Physical characteristics
- • location: Source region: in the Bernsdorf municipal forest near Heide, part of Wiednitz
- • coordinates: 51°23′48″N 14°03′25″E﻿ / ﻿51.3968°N 14.0570°E
- • elevation: 146 m above sea level (NN)
- • location: near Ruhland into the Black Elster
- • coordinates: 51°27′50″N 13°48′56″E﻿ / ﻿51.4638°N 13.8156°E
- • elevation: 95 m above sea level (NN)
- Basin size: 269 km²

Basin features
- Progression: Black Elster → Elbe → North Sea
- River system: Elbe
- • left: Saleskbach

= Ruhlander Schwarzwasser =

River in Germany

The Ruhlander Schwarzwasser is a left-hand tributary of the Black Elster in the east German states of Brandenburg and Saxony.

== Course ==
It rises in the Bernsdorf Forest (Bernsdorfer Gemeindewald) near Heide, a village in the borough of Wiednitz (today part of Bernsdorf).
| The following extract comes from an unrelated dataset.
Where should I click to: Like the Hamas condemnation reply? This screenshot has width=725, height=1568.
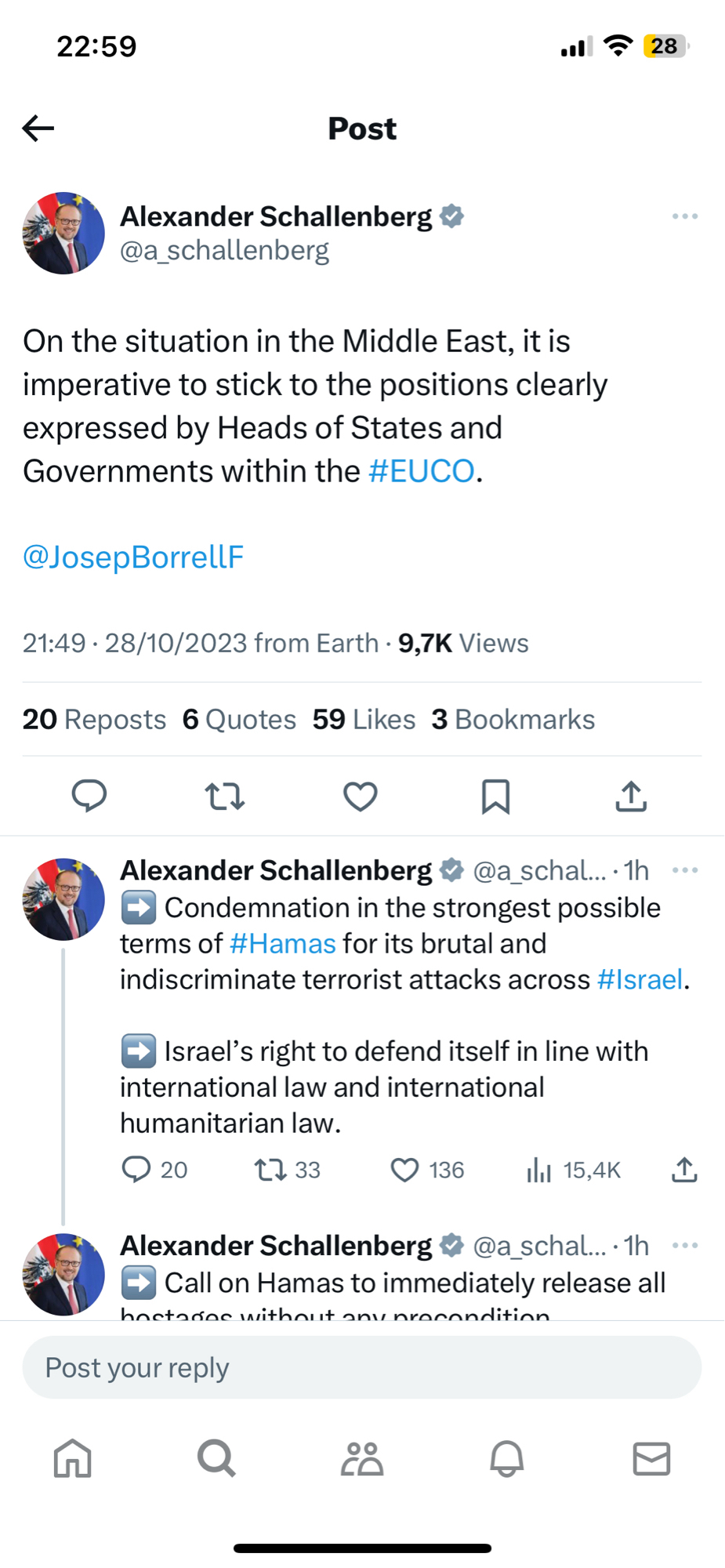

As it makes its way westwards, this small river flows partly through the state of Brandenburg and partly through Saxony. In the Ruhland Heath (Ruhlander Heide) it forms the boundary between the two states. There, it is also joined from the left by the Saleskbach, which comes from the heath villages of Cosel, Grüngräbchen and Großgrabe.

The Schwarzwasser then flows northwards through Jannowitz and Arnsdorf. It discharges into the Schwarze Elster near the town of Ruhland.

In Arnsdorf, the Sieggraben dyke branches off on the left. It also enters the Black Elster, below Ruhland.